▶ Excerpted text:
========================================================================
Something very simple like
read zram mm_stat
trigger comapction
read zram mm_stat
can work in most cases, I guess. There can be memory pressure
and shrinkers can compact the pool concurrently, in which case
mm_stat will include shrinker impact, but that's probably not
a problem. If system is under memory pressure then user space
in general does not have to do comapction, since the kernel will
handle it.
Just an idea. It feels like "pages compacted" on its own tells very
little, but I don't insist on exporting that new stat.
On (23/02/28 14:17), Minchan Kim wrote:
> Thanks for the explanation, Sergey.
>
> Please include the testing result data in the description of the patch
> you made significant change to achieve it as well as cover letter.
OK, I can include it into the "new compaction algorithm" patch.
On (23/02/28 14:53), Minchan Kim wrote:
[..]
> > As of why I decided to go with defines, this is because zspage fullness
> > values and class stats are two conceptually different things, they don't
> > really fit in one single enum, unless enum's name is "zs_constants".
========================================================================
▶ Data extract:
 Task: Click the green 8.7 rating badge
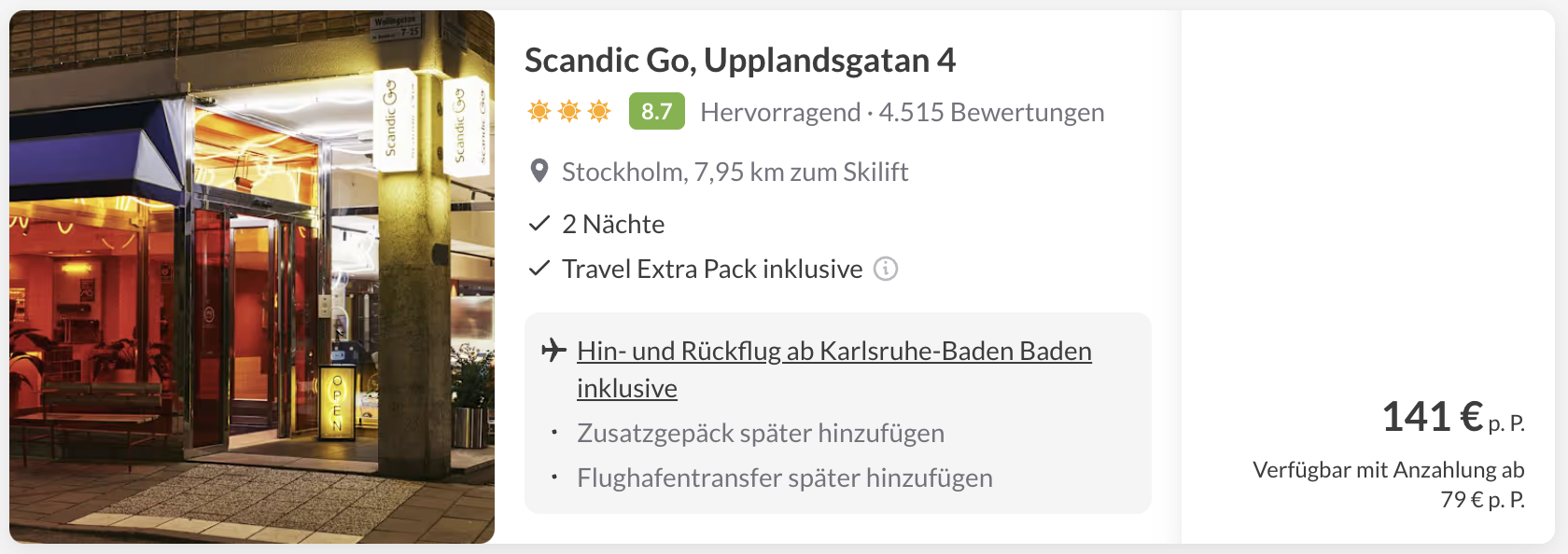[656, 112]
========================================================================
▶ Task instructions:
1 - In the zram compaction thread, which patch does the reply offer to add the testing result data to?
2 - Write the next part of the zram compaction thread, picking up after its last sentence.
The lines have nothing to do with the zram compaction thread.

▶ Answers for the exercise:
1 - The "new compaction algorithm" patch.

2 -
> > What do you think?
>
> Agree. We don't need to combine them, then.
> BTW, I still prefer the enum instead of 10 define.
>
> enum fullness_group {
> ZS_EMPTY,
> ZS_INUSE_RATIO_MIN,
> ZS_INUSE_RATIO_ALMOST_FULL = 7,
> ZS_INUSE_RATIO_MAX = 10,
> ZS_FULL,
> NR_ZS_FULLNESS,
> }
So we keep enum nesting? Sorry, I'm not exactly following.
We have fullness values (which we use independently) and stats array
which has overlapping offsets with fullness values.
[..]
> > I can change it to
> >
> > for (r = ZS_INUSE_RATIO_10; r <= ZS_INUSE_RATIO_70; r++)
> > and
> > for (r = ZS_INUSE_RATIO_80; r <= ZS_INUSE_RATIO_99; r++)
> >
> > which would be safer than using hard-coded numbers.
>
> I didn't mean to have hard code either but just wanted to show
> the intention to use the loop.
Got it. I just wanted to show that being very verbose (having every
constant documented) is nice :)
> >
> > Shall we actually instead report per inuse ratio stats instead? I sort
> > of don't see too many reasons to keep that below/above 3/4 thing.
>
> Oh, yeah. Since it's debugfs, we would get excuse to break.
This was in my original patch, but I decided to put a comment and keep
the old behavior. I probably will switch to a more precise reporting
(per inuse ratio) in a separate patch, so that we can easily revert it
without any impact on new fullness grouping.
On (23/02/28 14:53), Minchan Kim wrote:
> BTW, I still prefer the enum instead of 10 define.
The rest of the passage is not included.